Ferroviaire : à Saint-Jean-de-Maurienne, la grande vitesse s'ouvre à nouveau sur la ruralité avec Trenitalia

Entré sur le marché français depuis 2021, l'opérateur italien Trenitalia a dû se résoudre au cours des mois à n'effectuer qu'une portion de sa première ligne (Paris-Milan) en raison de l'éboulement qui a eu lieu dans la vallée de la Maurienne en août 2023. Mais alors que la réouverture se prépare pour la fin d'année, la compagnie annonce qu'elle desservira deux nouveaux arrêts, Saint-Jean de Maurienne et Oulx, placés sur son trajet. Une manière d'optimiser au mieux le service rendu, et de conquérir également de nouveaux publics.
(Crédits : Ferrovie dello Stato Italiane)
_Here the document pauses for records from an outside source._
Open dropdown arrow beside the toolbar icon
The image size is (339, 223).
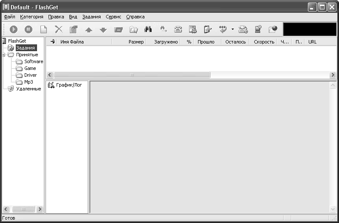pos(233,29)

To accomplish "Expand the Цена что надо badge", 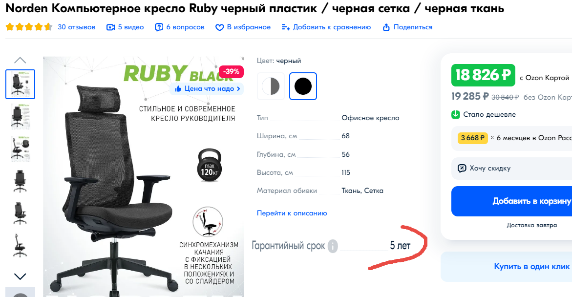I will [x=207, y=89].
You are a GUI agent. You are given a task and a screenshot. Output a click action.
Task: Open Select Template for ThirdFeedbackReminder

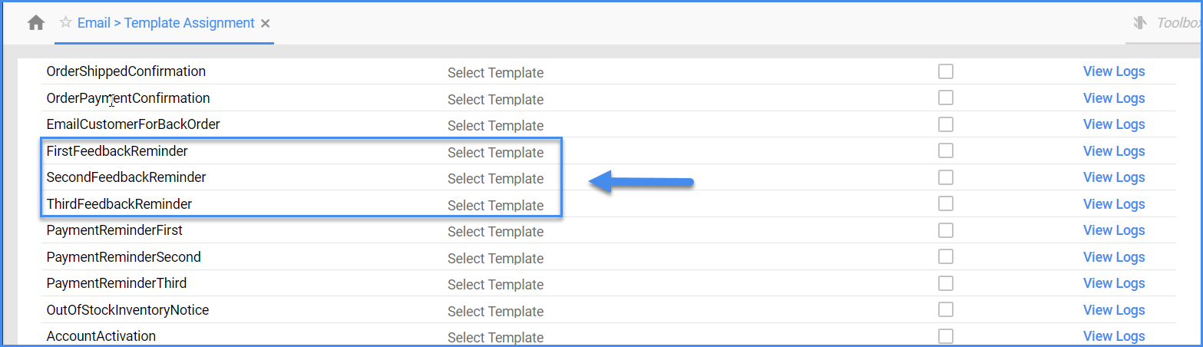495,206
C'est une grande étape pour le maire de la commune de Saint-Jean de Maurienne, en Savoie : car depuis l'arrivée de la compagnie Trenitalia en 2021 sur la ligne Paris-Milan, les trains à grande vitesse de l'opérateur à la flèche rouge passaient en gare de Saint-Jean-de-Maurienne, s'y arrêtaient même pour un arrêt technique, mais ne commercialisaient pas de billets permettant une desserte de la ville.

Trois ans après, et une interruption forcée plus tard - en raison de l'éboulement survenu dans la vallée de la Maurienne en août 2023 ayant conduit à une interruption du trafic ferroviaire -, la commune a finalement obtenu son propre arrêt sur la ligne à grande vitesse Paris-Milan de la compagnie italienne.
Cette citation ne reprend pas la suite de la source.